Fue un susto. Muy grande. Pero ya pasó. Toca recuperarse, que la vida no da tregua. Sara Carbonero, que es incansable en eso de levantarse y volverse a levantar por muy dura que sea la caída, lo ha vuelto a hacer: enfrentarse a la enfermedad y, sí, a ganarle la batalla. Y aunque las magulladuras duelan, ella no pierde la sonrisa. Estuvo once días ingresada en el Hospital José Molina Orosa de Lanzarote. Lejos de casa.
Allí se fue con su círculo de confianza a pasar el Fin de Año. Con Isabel Jiménez, su amiga el alma y socia, con su pareja, el empresario canario José Luis Cabrera… para despedir el 2025 en las tierras de su pareja, a las que tanto cariño tiene y donde tantos recuerdos crea. Para comenzar 2026 respirando hondo, mirando al mar, al horizonte, con el sol de invierno sobre su piel y los pies sumergido en las aguas esmeralda y la arena dorada de La Graciosa, al otro lado del Mirador del Río. Sin embargo, aunque la periodista pudo partir el año desde la tranquilidad y el buen tiempo de las islas afortunadas, el infortunio, por muy profundo que sea el istmo que separa a las dos islas, también llega hasta allí y se hace hueco entre palmeras y bienmesabe, aunque eso jamás lo veamos en las fotos de los catálogos de viajes.

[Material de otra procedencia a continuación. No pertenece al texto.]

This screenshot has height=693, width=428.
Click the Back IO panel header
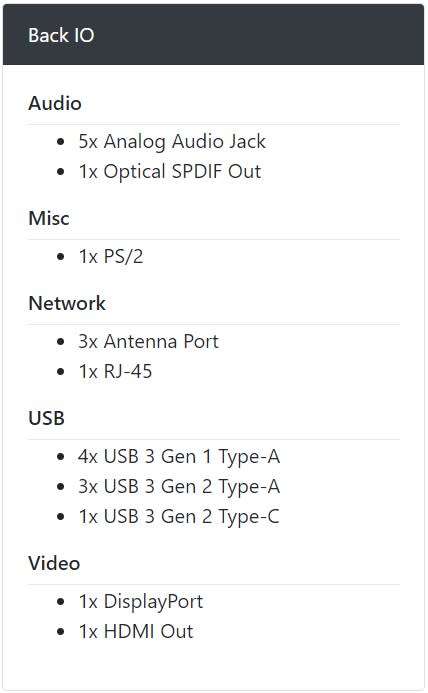(213, 35)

El día dos de enero, Sara tuvo que dejar colgados los caftanes y las gafas de sol para, de pronto, verse vestida con esa bata verde tan poco favorecedora de hospital. Era lo de menos. Tenía que ser intervenida de urgencia: un dolor abdominal fortísimo volvía a jugar con su vida. Las alarmas saltaban y la noticia no tardó en estar en todos los medios de comunicación, que han visto como la salud de Sara en otras ocasiones se veía perjudicada. Sin embargo, a Dios gracias, y tras cuatro días en la UCI, Sara respondía satisfactoriamente a la intervención y el tratamiento. Se afirma que ha estado en la Unidad de Cuidados intensivos por "cuestiones de que esté más controlada" hasta el 8 de enero, cuando por fin fue trasladada a planta.
Aunque no se esperaba la intervención, desde su círculo más cercano siempre se mostraron optimistas con los avances, mandando constantes mensajes de calma para apaciguar todas las alarmas que saltaban acerca de la periodista. Por ello, a pesar del revuelo inicial, siempre transmitieron que Sara estaba bien “recuperándose cada día más” y que el motivo de su operación no tenía nada que ver con la enfermedad que le diagnosticaron 6 años atrás. Tal y como también transmitió su expareja y padre de sus dos hijos, Iker Casillas, “no había que preocuparse” y “ya iba a poder volver muy pronto”.
Así fue como el pasado martes 13 de enero anunciamos en primicia que Sara había podido volar de vuelta a Madrid junto a Jota Cabrera, para poder llegar a su casa y seguir recuperándose tras los 11 días en los que tuvo que alargar su estancia.
Regresar a casa, con los suyos y hacerlo por su propio pie. Porque Sara tampoco le da tregua a la debilidad. Ella es toda fortaleza y si hay que echar mano de alguna muleta, ahí está el amor. El incondicional. El de su hermana Irene y el de su chico, porque ninguno de los dos se ha separado de ella ni un momento. Ni en el hospital, durante el trance, ni después, cuando, tal y como vemos en estas imágenes, la adversidad ha afianzado lo bueno: aquello que les une más que el pegamento.